▶ **Task description**
The expected output is each line in the data below that includes the string "computer".

┌─ Data shown

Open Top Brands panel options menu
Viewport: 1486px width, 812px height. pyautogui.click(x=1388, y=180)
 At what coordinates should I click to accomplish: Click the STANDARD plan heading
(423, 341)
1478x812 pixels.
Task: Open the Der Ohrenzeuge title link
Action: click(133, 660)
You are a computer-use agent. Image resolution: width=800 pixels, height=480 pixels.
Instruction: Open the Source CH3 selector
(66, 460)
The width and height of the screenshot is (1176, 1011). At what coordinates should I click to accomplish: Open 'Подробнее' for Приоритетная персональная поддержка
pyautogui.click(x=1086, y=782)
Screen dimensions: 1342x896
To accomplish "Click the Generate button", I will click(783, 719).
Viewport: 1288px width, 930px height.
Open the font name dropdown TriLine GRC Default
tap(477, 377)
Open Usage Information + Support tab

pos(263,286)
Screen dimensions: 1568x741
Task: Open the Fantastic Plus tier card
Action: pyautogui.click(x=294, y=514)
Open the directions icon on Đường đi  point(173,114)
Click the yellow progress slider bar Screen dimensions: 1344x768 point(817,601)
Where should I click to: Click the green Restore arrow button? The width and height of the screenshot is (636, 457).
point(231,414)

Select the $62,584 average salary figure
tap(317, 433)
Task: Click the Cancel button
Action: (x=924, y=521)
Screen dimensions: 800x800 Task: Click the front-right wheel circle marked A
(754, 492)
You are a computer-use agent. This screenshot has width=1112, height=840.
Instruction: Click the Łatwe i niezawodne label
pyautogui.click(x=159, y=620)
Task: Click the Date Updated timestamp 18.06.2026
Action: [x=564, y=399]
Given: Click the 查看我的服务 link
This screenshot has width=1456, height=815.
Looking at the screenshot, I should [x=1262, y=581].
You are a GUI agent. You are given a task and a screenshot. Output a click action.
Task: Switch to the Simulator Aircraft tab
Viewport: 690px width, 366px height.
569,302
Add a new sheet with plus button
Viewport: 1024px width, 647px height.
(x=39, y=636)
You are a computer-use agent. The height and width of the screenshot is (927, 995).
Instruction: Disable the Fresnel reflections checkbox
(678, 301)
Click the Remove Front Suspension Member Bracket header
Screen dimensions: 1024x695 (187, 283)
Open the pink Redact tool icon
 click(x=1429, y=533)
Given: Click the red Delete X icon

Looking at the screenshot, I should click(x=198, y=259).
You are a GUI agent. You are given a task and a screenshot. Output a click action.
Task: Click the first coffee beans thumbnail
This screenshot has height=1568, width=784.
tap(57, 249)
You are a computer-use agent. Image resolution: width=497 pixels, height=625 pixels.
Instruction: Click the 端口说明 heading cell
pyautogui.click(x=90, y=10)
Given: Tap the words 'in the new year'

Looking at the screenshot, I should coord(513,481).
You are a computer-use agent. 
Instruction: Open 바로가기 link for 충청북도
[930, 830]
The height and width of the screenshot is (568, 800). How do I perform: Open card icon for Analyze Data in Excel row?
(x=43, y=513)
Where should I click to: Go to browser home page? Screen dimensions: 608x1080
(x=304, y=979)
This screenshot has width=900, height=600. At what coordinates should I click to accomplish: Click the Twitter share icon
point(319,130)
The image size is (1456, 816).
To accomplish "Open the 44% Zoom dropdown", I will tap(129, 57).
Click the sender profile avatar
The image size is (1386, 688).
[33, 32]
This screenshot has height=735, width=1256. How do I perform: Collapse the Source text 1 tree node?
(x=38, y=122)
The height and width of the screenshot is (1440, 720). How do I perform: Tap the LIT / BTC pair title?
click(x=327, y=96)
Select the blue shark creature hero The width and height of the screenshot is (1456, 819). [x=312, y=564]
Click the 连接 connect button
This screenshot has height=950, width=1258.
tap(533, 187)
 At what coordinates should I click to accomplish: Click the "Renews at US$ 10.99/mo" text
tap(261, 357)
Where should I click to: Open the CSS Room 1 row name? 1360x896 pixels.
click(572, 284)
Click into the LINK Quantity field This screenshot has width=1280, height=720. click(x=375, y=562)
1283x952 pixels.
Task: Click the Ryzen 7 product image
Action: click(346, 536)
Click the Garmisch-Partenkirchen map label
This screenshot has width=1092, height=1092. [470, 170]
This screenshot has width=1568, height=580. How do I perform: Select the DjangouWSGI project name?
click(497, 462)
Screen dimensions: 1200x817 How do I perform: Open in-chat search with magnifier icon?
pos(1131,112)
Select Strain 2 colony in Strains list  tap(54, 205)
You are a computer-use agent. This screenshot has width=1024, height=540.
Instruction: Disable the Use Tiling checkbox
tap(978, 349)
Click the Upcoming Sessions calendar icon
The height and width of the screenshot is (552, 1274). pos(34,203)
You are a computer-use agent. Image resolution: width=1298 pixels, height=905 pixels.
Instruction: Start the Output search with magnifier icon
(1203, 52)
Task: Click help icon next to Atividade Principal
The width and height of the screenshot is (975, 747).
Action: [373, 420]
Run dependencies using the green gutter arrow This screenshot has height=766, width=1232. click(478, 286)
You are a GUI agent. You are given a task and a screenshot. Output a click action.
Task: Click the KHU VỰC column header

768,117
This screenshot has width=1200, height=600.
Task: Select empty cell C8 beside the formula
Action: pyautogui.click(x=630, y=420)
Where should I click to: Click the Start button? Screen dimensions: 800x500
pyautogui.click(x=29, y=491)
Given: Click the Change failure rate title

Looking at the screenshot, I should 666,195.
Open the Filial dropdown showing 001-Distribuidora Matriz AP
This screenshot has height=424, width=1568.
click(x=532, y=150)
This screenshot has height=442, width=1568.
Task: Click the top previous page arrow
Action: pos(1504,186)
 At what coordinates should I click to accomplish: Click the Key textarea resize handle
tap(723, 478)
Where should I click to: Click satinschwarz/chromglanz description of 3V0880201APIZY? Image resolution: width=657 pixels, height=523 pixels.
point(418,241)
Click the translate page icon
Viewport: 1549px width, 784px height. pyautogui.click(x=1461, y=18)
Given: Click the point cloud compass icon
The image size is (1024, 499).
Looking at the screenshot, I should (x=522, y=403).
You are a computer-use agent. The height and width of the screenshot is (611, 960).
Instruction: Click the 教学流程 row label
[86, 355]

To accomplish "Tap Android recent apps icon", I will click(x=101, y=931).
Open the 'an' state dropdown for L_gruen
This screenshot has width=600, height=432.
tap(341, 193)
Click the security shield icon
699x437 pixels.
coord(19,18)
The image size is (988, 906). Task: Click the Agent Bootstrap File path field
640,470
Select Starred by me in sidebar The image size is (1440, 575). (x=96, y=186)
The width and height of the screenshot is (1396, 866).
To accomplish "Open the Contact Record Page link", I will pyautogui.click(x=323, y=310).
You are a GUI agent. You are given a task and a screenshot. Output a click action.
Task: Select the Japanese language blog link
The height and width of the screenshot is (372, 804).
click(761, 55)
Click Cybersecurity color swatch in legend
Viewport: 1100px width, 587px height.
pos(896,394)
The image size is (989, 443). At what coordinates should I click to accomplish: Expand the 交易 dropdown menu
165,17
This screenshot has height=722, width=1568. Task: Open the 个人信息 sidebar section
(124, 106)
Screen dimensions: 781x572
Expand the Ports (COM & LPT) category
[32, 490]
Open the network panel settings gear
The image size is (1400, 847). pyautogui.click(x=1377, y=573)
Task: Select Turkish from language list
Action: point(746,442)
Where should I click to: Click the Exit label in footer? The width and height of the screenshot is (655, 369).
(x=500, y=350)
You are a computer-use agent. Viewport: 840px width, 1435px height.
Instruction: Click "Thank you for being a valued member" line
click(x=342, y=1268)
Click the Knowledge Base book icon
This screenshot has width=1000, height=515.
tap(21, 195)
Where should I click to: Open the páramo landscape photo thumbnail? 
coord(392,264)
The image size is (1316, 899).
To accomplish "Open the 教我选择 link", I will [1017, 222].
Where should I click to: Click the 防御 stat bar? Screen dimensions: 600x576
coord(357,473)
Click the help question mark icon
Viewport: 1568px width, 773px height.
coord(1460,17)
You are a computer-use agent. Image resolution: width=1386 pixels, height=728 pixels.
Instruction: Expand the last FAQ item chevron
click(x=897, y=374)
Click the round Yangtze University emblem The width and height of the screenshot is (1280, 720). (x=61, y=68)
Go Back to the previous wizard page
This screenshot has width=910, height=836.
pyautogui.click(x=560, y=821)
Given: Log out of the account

└─

▶ **Exercise result**
You are a computer-use agent. Image resolution: width=800 pixels, height=480 pixels.
You are a computer-use agent. This screenshot has width=1112, height=840.
You are a computer-use agent. The height and width of the screenshot is (927, 995).
You are a computer-use agent. Image resolution: width=497 pixels, height=625 pixels.
You are a computer-use agent. 
You are a computer-use agent. This screenshot has width=1024, height=540.
You are a computer-use agent. Image resolution: width=1298 pixels, height=905 pixels.
You are a computer-use agent. The height and width of the screenshot is (611, 960).
You are a computer-use agent. Viewport: 840px width, 1435px height.
You are a computer-use agent. Image resolution: width=1386 pixels, height=728 pixels.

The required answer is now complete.